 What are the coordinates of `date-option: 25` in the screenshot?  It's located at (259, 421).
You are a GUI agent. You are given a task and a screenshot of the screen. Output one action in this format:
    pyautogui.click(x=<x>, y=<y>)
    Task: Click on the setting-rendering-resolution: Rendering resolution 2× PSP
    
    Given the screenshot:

Work to complete: Rewrite these lines with each "screenshot" replaced by "screen capture", keeping everything else unchanged.

Answer for this exercise:
 What are the coordinates of `date-option: 25` in the screen capture?  It's located at (259, 421).
You are a GUI agent. You are given a task and a screen capture of the screen. Output one action in this format:
    pyautogui.click(x=<x>, y=<y>)
    Task: Click on the setting-rendering-resolution: Rendering resolution 2× PSP
    
    Given the screen capture:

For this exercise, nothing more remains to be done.